- Work to do
In the listing below, replace "switch" with "toggle" and leave everything else unchanged.

- Exercise input
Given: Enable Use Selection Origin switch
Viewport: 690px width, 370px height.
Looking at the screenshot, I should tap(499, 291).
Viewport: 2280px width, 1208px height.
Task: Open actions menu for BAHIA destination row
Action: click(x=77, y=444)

- Response below
Given: Enable Use Selection Origin toggle
Viewport: 690px width, 370px height.
Looking at the screenshot, I should tap(499, 291).
Viewport: 2280px width, 1208px height.
Task: Open actions menu for BAHIA destination row
Action: click(x=77, y=444)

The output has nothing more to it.